Predominant role of fat mass in the association between HMB and frailty

Background β-hydroxy-β-methylbutyrate (HMB) is a bioactive metabolite formed from breakdown of leucine, which increases muscle protein synthesis and reduces muscle breakdown. Previous studies have shown an inverse association between HMB levels and frailty in older adults. This study aims to assess if body composition influences this association. Methods A cross-sectional analysis was conducted using data from a cohort of adults ≥65 years from the Toledo Study of Healthy Aging. Body composition [total lean (TBLM) and fat mass (TBFM)] was assessed using dual-energy X-ray absorptiometry. Frailty was assessed with the Frailty Trait Scale (FTS-12). Six regression models were employed to examine HMB/body composition ratios and frailty, adjusting by age, sex, comorbidity, waist-to-hip ratio, nutritional status and Mediterranean Diet adherence. Results Data from 1257 individuals (56.72% females, mean age 74.6 ± 5.95 years) were analyzed. Significantly higher values of HMB levels were observed in men compared to women. HMB/body composition ratios were significantly associated with frailty in both sexes.

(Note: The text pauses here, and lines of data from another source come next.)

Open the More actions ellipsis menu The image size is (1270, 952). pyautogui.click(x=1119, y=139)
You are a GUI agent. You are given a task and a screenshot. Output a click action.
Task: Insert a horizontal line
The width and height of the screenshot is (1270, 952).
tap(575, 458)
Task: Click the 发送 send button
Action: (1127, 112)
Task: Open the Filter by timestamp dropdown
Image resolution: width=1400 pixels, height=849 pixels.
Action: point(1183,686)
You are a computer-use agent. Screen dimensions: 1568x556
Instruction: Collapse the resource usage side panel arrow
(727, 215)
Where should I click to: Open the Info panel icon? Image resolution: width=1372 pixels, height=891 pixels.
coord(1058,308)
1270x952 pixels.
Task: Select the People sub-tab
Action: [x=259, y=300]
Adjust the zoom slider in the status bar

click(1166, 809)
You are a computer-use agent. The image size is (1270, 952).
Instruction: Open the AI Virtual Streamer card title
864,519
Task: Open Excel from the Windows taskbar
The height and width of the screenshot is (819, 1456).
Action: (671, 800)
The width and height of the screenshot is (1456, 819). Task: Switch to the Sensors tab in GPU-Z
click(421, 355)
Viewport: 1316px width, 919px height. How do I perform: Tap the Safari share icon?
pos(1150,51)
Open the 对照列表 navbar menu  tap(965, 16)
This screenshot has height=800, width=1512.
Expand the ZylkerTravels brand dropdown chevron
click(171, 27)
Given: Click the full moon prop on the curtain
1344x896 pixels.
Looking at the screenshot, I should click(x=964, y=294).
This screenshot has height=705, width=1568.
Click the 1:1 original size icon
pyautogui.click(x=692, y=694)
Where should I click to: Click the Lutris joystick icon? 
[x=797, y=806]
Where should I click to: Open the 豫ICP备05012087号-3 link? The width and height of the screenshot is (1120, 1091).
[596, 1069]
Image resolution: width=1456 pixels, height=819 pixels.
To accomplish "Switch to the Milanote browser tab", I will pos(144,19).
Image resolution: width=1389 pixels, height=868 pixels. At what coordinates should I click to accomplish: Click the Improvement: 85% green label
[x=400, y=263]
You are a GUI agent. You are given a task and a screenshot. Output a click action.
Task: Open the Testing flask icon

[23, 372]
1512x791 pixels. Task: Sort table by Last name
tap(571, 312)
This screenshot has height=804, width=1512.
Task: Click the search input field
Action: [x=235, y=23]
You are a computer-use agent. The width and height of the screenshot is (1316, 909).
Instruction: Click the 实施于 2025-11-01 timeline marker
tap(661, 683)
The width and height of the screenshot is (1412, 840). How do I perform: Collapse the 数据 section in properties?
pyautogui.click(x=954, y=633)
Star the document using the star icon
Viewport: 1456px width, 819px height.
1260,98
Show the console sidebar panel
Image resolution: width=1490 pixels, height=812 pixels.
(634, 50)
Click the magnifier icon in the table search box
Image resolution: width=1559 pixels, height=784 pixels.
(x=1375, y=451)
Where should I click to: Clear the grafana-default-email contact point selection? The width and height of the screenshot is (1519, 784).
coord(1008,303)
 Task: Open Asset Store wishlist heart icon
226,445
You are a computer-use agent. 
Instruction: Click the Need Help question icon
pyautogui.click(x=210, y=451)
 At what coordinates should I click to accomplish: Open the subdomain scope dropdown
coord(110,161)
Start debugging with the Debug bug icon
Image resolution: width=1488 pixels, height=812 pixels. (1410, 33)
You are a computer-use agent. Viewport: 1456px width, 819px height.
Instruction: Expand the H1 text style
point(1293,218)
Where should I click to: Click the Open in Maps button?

Increased HMB/TBFM ratios occurred due to both higher HMB levels (Q1: 0.155 ± 0.027 ng/ml vs. Q4: 0.280 ± 0.057 ng/ml) and lower fat mass (Q1: 19.11 ± 3.12 kg/m2 vs. Q4: 11.34 ± 2.44 kg/m2), while higher HMB/TBLM ratios were primarily driven by higher HMB levels (Q1: 0.149 ± 0.023 ng/ml vs. Q4: 0.292 ± 0.05 ng/ml), while lean mass remained constant (Q1: 25.11 ± 2.79 kg/m2 vs. Q4: 24.62 ± 2.91 kg/m2). The protective effect of the HMB/TBFM ratio was independent of the lean mass ratio. Conclusion The relationship between endogenous HMB and frailty is modified by body composition, with a stronger impact mediated by fat mass than lean mass. Future studies should explore the therapeutic implications of HMB supplementation in age-related changes in body composition and frailty.